Nilo Barroso resenha “Cárcere Privado”
Leio ‘Cárcere Privado’ romance de Margarida Patriota sobre as peripécias de uma moradora dum bairro grã-fino de Brasília, que traz em reclusão domiciliar sua ‘outra parte’, seu duplo. Ao ambientar ali sua narrativa, Margarida Patriota descortina ao leitor delicioso painel sobre o que rola, por assim dizer, em segmentos privilegiados da capital do país. Mas sendo isto verdadeiro, de modo algum é exaustivo.
‘Cárcere Privado’ vai além e oferece muito mais. Ao contrário do que se passa no Horla, famoso conto de Guy de Maupassant, cujo protagonista sucumbe à tirania de seu duplo; aqui a narradora-carcereira, ou carcereira-narradora, aprisiona, por via das dúvidas, sua ‘outra parte’, a quem trata por Mara Dália. A certa altura diz a narradora: “Antes de me refestelar no pufe, amarro uma ponta de barbante em torno dos seus tornozelos, e a outra, ao redor do meu pulso. Se acontecer de eu cochilar, e suas pernas se mexerem, sentirei o repuxo da coleira”.

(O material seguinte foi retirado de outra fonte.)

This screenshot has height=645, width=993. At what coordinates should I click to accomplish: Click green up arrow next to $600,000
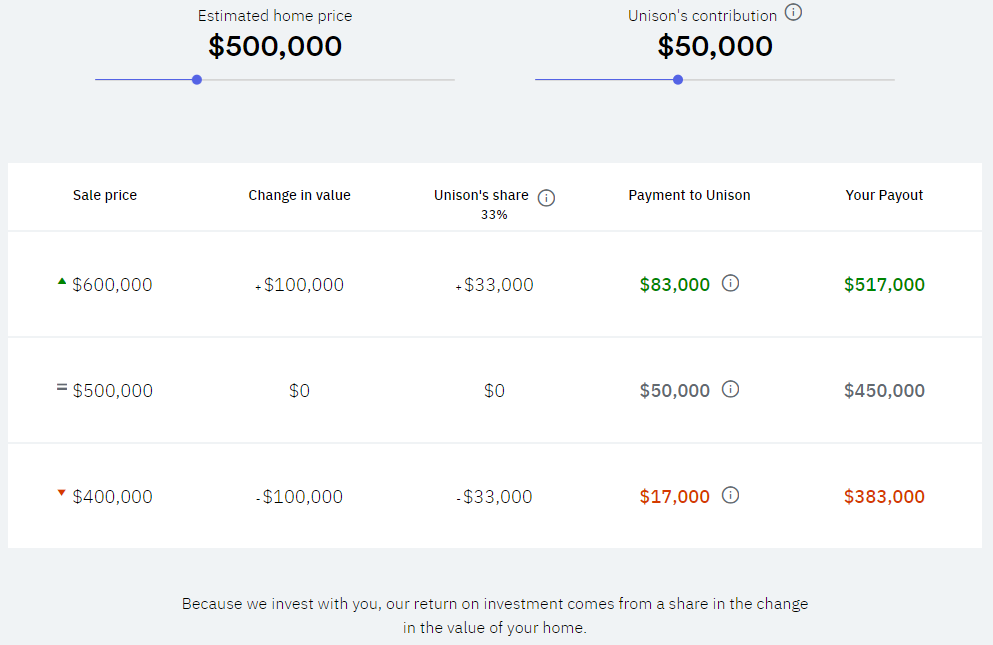tap(61, 281)
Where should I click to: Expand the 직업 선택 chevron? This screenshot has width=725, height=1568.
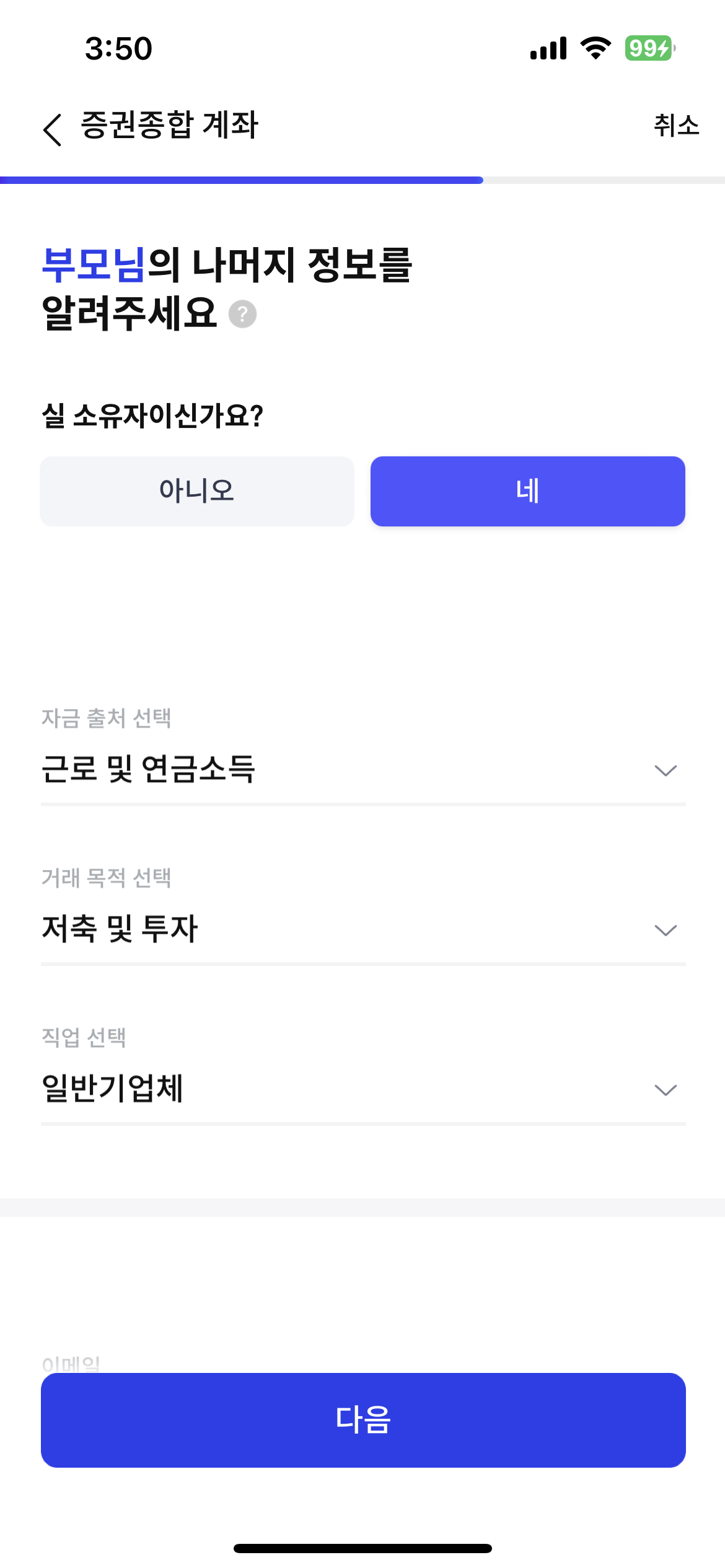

Resultado, o relacionamento entre a protagonista e Mara Dália é divertidíssimo. Há passagens hilárias, como a visita à ala de doentes terminais dum hospital para animar uma octogenária desenganada. Aliás, o humor é a prova dos nove da inteligência. Escritor menos talentoso, ao tratar jocosamente, digamos assim, da difícil temática do duplo, seguramente colocaria tudo a perder. Mas Margarida Patriota é escritora de mão cheia. Conduz a narrativa sob o signo de um humor fino, inteligente, cáustico…na justa medida, a meu ver.
Sucede, no entanto, que o homem é um animal social como disse Aristóteles (penso que isto foi dito mais como desabafo do que propriamente como enunciado de natureza política). Pois bem, às vezes o feitiço vira contra o feiticeiro, e a narradora-carcereira cai vítima do outro ou… dos outros. No prédio em que vive, seu vizinho do andar de cima é um agente da ABIN (um araponga, como se dizia antigamente) que pela natureza do métier pode desbaratar os planos da carcereira. Para piorar, o vizinho de baixo é um diplomata…Bem, o psicanalista William Reich dizia que a chatice da conversação social lhe dava coceiras. Se isto tem aplicação universal, o Itamaraty deve ser uma espécie de Urtiga-mãe…
Em suma, ótimo “Cárcere Privado”. Uma última palavra: Antes de exterminar a coitadinha à míngua de alimento, oxigênio e comiseração humana, “solta a Mara Dália”, Margarida, “solta a Mara Dália”. Vocês duas formam uma dupla do barulho!